Jokowi Endorse Kandidat KIM Plus di Jateng dan Jakarta, Pengamat Ragu Signifikan

TINJAU, Jakarta – Presiden ke-7 Joko Widodo (Jokowi) mulai turun gunung membantu sejumlah jagoan KIM Plus pada Pilkada Serentak 2024.
Dia turut dalam kampanye pasangan calon Ahmad Luthfi-Taj Yasin Maimoen di Pilkada Jawa Tengah, akhir pekan lalu. Dia kemudian pergi ke Jakarta untuk ikut dalam sejumlah kegiatan kampanye Ridwan Kamil-Suswono di Pilkada DKI Jakarta.
Jokowi mulai terlibat secara langsung dan terbuka sekitar satu pekan sebelum pemungutan suara yang akan berlangsung serentak, Rabu depan (27/11/2024). Di sisi lain, elektabilitas dua jagoan KIM Plus tersebut juga cenderung stagnan dan mulai tersalip pesaingnya.
“Apakah akan berpengaruh pada elektabilitas dengan dukungan [Jokowi] tersebut? Saya menduga tidak akan effektif,” kata Pengamat Politik dari BRIN, Lili Romli saat dihubungi, Selasa (19/11/2024).
“Publik sudah cerdas dan otonom, terutama utk Jakarta. Mereka memilih bukan karena endorsemen tersebut.”
Menurut dia, Jokowi memang tak melakukan pelanggaran apa pun dengan ikut kampanye pasangan calon dari KIM Plus. Seperti warga negara dan mantan presiden lainnya, mantan Wali Kota Solo tersebut memiliki hak untuk menunjukkan pilihan politiknya.
“Tidak ada yang dilanggar, baik secara etik mau pun hukum,” ujar dia.
Akan tetapi, Lili tetap memberikan catatan kritis tentang keterlibatan Jokowi dalam kampanye di Pilkada Serentak. Sebagai presiden yang baru purna tugas, menurut dia, Jokowi masih memiliki banyak mantan anak buah aktif atau loyalis di pemerintahan.

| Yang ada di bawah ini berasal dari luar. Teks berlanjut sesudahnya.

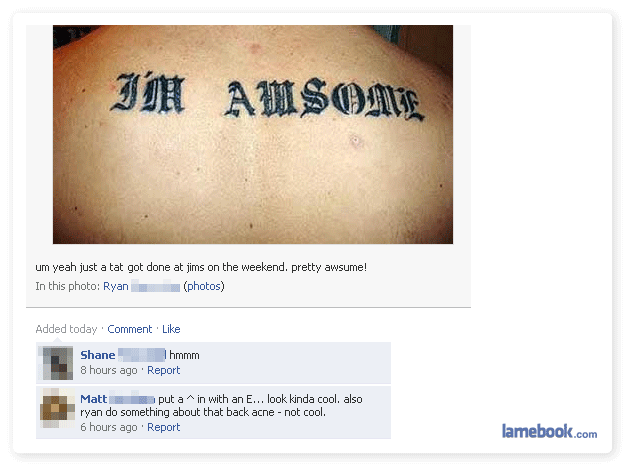630x471 pixels.
Task: Open Matt's profile name link
Action: tap(94, 399)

Dia menyoroti netralitas sejumlah lembaga dan kelompok pemerintahan yang mungkin berpotensi berpihak usai Jokowi memberikan endorse terhadap Ahmad Luthfi dan Ridwan Kamil.
“Untuk itu perlu ada pengawalan dan pengawasan; jangan sampai TNI dan Polri tidak netral. Apalagi, sekarang MK memutuskan [ketidaknetralan TNI dan Polri pada Pilkada] sebagai pelanggaran pidana,” ujar Lili.